Dataset entries
####

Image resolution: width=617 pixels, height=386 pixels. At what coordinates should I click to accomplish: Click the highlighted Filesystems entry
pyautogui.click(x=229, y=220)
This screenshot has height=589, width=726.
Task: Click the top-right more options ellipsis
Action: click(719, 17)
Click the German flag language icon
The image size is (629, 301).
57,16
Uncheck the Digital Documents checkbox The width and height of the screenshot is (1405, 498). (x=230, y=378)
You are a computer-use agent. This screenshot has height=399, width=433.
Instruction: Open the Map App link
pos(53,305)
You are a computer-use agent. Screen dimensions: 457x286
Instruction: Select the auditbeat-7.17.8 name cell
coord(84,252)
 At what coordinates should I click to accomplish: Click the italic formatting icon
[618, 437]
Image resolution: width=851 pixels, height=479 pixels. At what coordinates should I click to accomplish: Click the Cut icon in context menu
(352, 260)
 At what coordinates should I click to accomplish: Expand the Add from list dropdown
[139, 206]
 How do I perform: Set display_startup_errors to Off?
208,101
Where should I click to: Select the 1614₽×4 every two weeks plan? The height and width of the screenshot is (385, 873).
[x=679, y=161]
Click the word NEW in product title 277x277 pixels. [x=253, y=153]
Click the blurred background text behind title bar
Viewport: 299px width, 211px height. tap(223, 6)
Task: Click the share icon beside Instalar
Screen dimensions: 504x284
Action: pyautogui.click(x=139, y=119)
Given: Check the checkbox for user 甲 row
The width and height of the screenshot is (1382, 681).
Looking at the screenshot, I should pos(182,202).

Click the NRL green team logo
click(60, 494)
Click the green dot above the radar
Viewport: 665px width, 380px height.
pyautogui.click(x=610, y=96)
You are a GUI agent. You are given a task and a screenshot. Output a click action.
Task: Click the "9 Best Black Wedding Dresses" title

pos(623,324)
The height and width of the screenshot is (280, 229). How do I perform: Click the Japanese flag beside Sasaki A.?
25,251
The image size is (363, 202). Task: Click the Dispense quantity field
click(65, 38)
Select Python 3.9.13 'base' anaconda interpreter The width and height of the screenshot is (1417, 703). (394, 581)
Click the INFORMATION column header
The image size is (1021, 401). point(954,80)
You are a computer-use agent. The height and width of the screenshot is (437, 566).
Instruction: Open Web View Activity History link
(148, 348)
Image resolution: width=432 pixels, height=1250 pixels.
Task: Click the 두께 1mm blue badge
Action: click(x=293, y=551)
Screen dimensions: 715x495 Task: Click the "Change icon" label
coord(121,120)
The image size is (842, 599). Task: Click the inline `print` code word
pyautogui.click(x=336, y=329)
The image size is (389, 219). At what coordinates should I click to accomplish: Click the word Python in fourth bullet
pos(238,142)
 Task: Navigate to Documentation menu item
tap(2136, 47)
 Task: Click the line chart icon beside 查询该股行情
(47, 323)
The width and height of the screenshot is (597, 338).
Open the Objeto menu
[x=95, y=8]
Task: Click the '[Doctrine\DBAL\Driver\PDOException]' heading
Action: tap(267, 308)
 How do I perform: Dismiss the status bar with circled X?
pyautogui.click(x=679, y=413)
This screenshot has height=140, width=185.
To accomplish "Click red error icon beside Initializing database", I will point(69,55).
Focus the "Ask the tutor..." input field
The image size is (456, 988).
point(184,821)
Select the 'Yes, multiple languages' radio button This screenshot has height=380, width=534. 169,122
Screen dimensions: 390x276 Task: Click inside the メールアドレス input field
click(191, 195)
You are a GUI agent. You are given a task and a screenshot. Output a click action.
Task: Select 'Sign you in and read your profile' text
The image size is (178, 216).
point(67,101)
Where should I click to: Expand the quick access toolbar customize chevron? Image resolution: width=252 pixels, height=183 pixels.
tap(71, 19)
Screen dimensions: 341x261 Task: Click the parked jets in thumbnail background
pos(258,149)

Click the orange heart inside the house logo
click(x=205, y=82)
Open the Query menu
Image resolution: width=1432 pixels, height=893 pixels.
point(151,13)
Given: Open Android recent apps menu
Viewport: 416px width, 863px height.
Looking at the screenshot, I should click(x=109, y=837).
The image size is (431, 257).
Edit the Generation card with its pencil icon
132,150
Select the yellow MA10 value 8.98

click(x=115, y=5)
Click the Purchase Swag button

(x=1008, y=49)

####

**Your objective**
Wherever the word "computer" appears in a line of the data above, copy that line.

**Solution**
You are a computer-use agent. This screenshot has height=399, width=433.
You are a computer-use agent. Screen dimensions: 457x286
You are a computer-use agent. The height and width of the screenshot is (437, 566).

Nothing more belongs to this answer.